* **Extract**:

Moffitt’s Sandy Anderson was the leading author behind a paper [Cell) published in Cell a couple of years ago. One of the main points of the article is that milder microenvironments lead to tumours in which many different phenotypes can coexist. Harsher microenvironments (in which it is more difficult to grow or those with less available resources) on the other hand lead to tumours in which only a few more dominant phenotypes can survive.
Sandy and colleagues in Vanderbilt have been working on the follow up of this project and, among other reasons, because they were all down in Tampa last week I guess I had that idea in mind when I got my copy of the St Peterburg Times this sunday. So it seems that the number of banks keeps decreasing as the economy continues to spiral down. A better economic environment allowed the existence of a myriad of banks small and big with different approaches to do business. As money gets tighter only a few (bigger and stronger ones) are expected to survive.

* **Dataset excerpts**:
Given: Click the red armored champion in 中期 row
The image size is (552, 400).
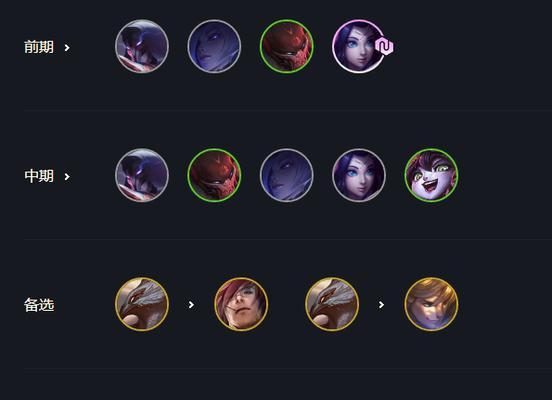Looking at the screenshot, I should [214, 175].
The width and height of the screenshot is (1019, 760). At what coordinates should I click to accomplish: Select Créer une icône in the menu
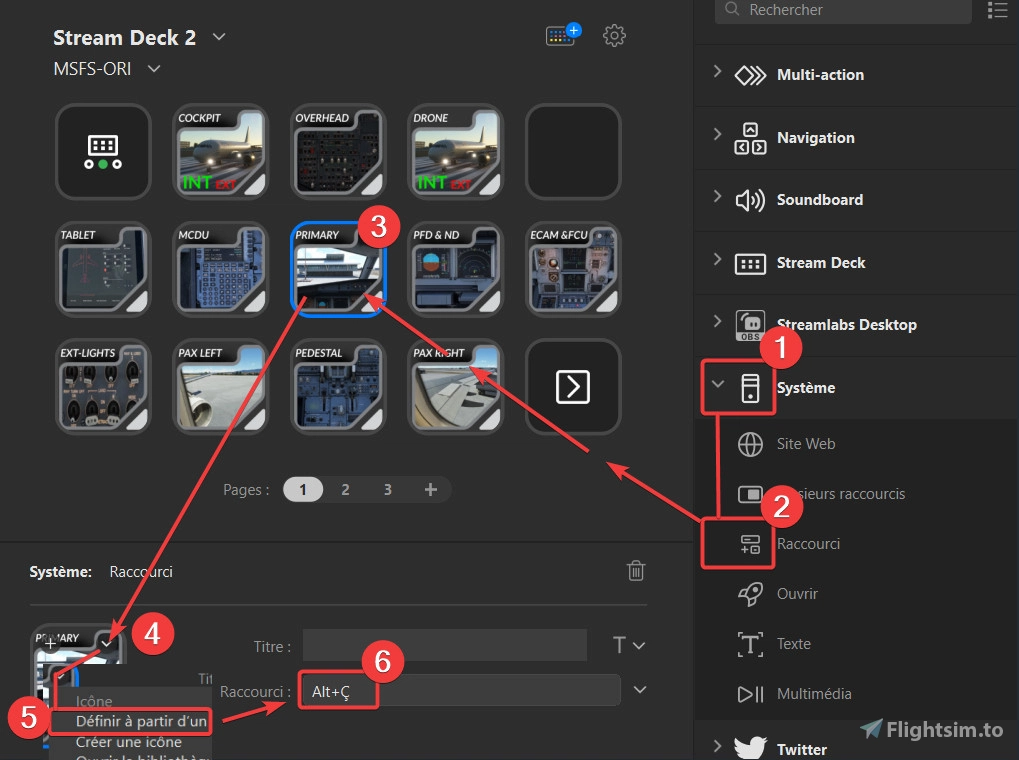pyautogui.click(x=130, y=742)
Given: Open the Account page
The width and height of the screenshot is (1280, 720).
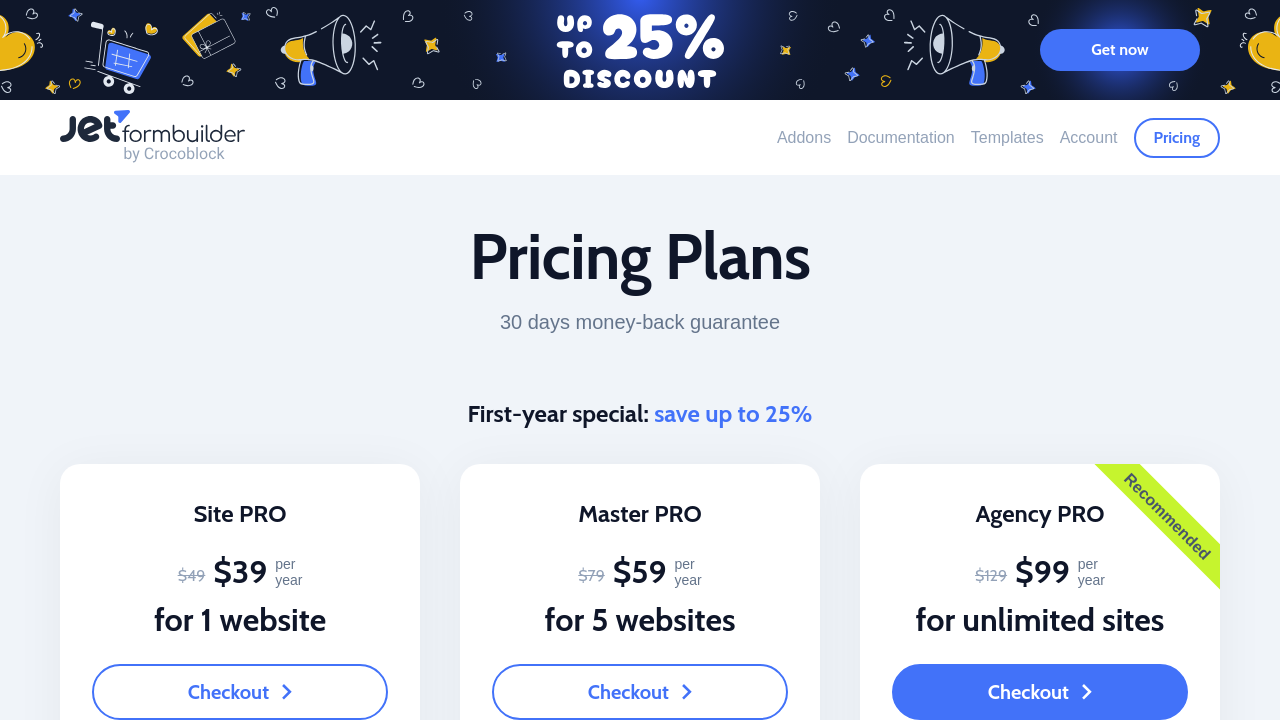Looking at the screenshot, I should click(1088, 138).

* **Problem 1**: Please translate this sentence from the blog post on tumors and banks into Spanish: "As money gets tighter only a few (bigger and stronger ones) are expected to survive."
* **Problem 2**: Name every single-word comparative adjective, such as "milder," that appears in the blog post on tumors and banks.
* **Problem 3**: Pick up the blog post on tumors and banks after its last sentence and carry it forward.

* **Task response 1**: A medida que el dinero escasea, se espera que solo unos pocos (los más grandes y fuertes) sobrevivan.

* **Task response 2**: milder, harsher, better, tighter, bigger, stronger

* **Task response 3**:
It is an interesting parallelism between tumour progression and the banking market although I am not sure what would be the correlate with the financial bail out….
Hey David, I’m procrastinating on grant writing (again), so, as usual, you’ve made me think a little and lose time when I could be better employed begging!
OK, I have seen the evolution of religion and that of tumors linked before – group selection, etc – I’m thinking of David Sloan Wilson and some of E.O. Wilson’s work here. And you know how living in the bible belt informs my opinions on that subject. However I hadn’t really considered that banks were a cancer on society – must be my capitalist upbringing – so this is an interesting idea.
I was thinking a little about the relative complexity of animal/plant populations in harsh versus mild environments. Classically we are taught that in the arctic there are arctic hares which are eaten by arctic foxes (I don’t think anyone ever told me what the hares eat). While we all recognize that this is a simplification the frozen tundra is certainly a more straightforward situation than a tropical rain forest or a coral reef. Likewise a desert is a harsh place and has a more simple set of relationships in its flora and fauna – so it’s not just a hot place vs cold place thing.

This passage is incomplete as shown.